EXTRACTED RECORDS:
>>>>

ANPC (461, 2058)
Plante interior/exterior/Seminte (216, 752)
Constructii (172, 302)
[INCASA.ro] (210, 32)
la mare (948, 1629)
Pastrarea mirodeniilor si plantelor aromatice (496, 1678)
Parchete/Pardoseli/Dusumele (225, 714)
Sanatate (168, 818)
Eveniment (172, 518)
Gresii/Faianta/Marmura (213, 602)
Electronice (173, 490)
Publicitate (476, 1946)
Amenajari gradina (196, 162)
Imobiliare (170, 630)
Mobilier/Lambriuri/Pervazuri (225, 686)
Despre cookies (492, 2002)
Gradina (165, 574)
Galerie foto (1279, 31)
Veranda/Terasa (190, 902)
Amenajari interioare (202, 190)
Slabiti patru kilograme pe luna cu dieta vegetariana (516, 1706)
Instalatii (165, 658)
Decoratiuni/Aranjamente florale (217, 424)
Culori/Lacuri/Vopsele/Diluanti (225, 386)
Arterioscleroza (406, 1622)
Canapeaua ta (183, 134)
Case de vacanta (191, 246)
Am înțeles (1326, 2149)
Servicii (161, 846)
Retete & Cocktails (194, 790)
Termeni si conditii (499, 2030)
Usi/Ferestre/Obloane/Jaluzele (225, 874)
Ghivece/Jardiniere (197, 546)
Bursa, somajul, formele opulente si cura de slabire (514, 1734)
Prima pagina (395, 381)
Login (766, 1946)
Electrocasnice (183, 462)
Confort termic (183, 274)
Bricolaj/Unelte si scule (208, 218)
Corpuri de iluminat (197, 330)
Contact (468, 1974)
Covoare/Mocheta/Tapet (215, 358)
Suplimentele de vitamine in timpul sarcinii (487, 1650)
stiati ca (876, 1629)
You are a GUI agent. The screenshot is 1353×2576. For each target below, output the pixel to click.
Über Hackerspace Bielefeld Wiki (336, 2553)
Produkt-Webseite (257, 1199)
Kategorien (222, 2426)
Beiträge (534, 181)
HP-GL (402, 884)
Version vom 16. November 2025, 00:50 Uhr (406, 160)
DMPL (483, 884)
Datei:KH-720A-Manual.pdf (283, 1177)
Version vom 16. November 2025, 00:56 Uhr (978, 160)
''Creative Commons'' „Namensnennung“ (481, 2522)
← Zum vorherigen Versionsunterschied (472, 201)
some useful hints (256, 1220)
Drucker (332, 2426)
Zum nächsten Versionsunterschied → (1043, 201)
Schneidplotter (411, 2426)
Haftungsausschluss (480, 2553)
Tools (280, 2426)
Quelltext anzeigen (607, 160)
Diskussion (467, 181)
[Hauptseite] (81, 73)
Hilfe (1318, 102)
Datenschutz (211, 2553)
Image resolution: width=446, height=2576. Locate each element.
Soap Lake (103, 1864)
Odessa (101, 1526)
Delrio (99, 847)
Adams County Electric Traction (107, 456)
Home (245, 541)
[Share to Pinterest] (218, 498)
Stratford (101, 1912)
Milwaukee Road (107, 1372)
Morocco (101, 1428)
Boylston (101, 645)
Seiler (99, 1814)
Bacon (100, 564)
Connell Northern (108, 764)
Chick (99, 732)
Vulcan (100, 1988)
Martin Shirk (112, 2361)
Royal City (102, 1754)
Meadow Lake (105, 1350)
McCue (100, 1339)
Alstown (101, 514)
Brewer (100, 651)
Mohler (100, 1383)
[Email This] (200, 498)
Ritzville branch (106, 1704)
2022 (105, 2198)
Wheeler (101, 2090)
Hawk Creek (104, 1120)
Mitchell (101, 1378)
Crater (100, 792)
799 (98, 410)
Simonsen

<<<<

WHAT TO WORK ON: Everything from the line with "Slabiti patru kilograme" through the line with "Ghivece/Jardiniere (197, 546)" should be written out exactly as it appears above, end lines included, and nothing outside that range.

COMPLETED EXERCISE:
Slabiti patru kilograme pe luna cu dieta vegetariana (516, 1706)
Instalatii (165, 658)
Decoratiuni/Aranjamente florale (217, 424)
Culori/Lacuri/Vopsele/Diluanti (225, 386)
Arterioscleroza (406, 1622)
Canapeaua ta (183, 134)
Case de vacanta (191, 246)
Am înțeles (1326, 2149)
Servicii (161, 846)
Retete & Cocktails (194, 790)
Termeni si conditii (499, 2030)
Usi/Ferestre/Obloane/Jaluzele (225, 874)
Ghivece/Jardiniere (197, 546)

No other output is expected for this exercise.